Call it multitasking: Despite being the host of a wildly popular roundtable talk show and the satirical author of numerous best-selling books, Bill Maher still sets aside a good chunk of his busy year to stick to his roots in standup comedy. Maher brings his road show to Kingston this Sunday, November 13, with “An Evening with Bill Maher” at the Ulster Performing Arts Center (UPAC).
No stranger to controversy, Maher has actually reveled in his ability to spark lively political discourse over the years, first on Politically Incorrect, which ran on Comedy Central and ABC for a decade, which he followed for the past eight years with Real Time on HBO. He has taken his mission to cinemas with Religulous – a documentary that poked fun at organized religion – and bookstores, with further explorations of his contemporary satirical edge like When You Ride with Bin Laden, You Ride Alone and the ironically titled New Rules: Polite Musings from a Timid Observer.

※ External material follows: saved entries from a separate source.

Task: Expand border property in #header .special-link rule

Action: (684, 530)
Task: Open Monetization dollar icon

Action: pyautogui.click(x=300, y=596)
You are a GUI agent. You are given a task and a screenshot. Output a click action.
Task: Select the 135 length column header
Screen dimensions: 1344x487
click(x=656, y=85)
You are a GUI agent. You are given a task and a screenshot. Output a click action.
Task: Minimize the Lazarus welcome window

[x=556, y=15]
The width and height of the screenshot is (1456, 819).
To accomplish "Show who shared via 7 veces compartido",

But standup is where Maher really cut his teeth, a journey that began in 1979; and while today sees him primarily working in Las Vegas showrooms, it will also feature frequent forays into theaters across the country very much like UPAC, Kingston’s shining jewel on Broadway.
Maher’s most recent standup film, Bill Maher: But I’m Not Wrong, was released on DVD a year ago and saw him tackling many of the same topics that still make headlines today and that may well turn up in his performance at UPAC: Barack Obama; the Tea Party; the economy; drugs; the War on Terror. Maher’s personal politics are sometimes difficult to pin down: He favors the decriminalization of marijuana and is a sitting board member of PETA; he favors partial privatization of Social Security, ending corporate welfare and federal funding of non-profits and is a vehement opponent of 9/11 conspiracy theorists; he has described himself as a “Libertarian,” a “progressive” and a “sane person.”

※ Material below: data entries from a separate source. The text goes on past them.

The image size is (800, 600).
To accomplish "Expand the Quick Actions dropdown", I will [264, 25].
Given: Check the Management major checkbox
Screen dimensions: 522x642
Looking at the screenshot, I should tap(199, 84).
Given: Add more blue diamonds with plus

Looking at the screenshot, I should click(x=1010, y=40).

Whether anyone attending Maher’s show at UPAC will come away with a better understanding of who he is remains to be seen. But if audience response to his television programs and filmed standup performances is any indication, anticipate laughs and deep thought in equal measures.
Tickets for “An Evening with Bill Maher” are $85 for Gold Circle, $55 general admission and $50 for Bardavon members. The show begins at 7 p.m. on Sunday, November 13. For more information, visit www.bardavon.org.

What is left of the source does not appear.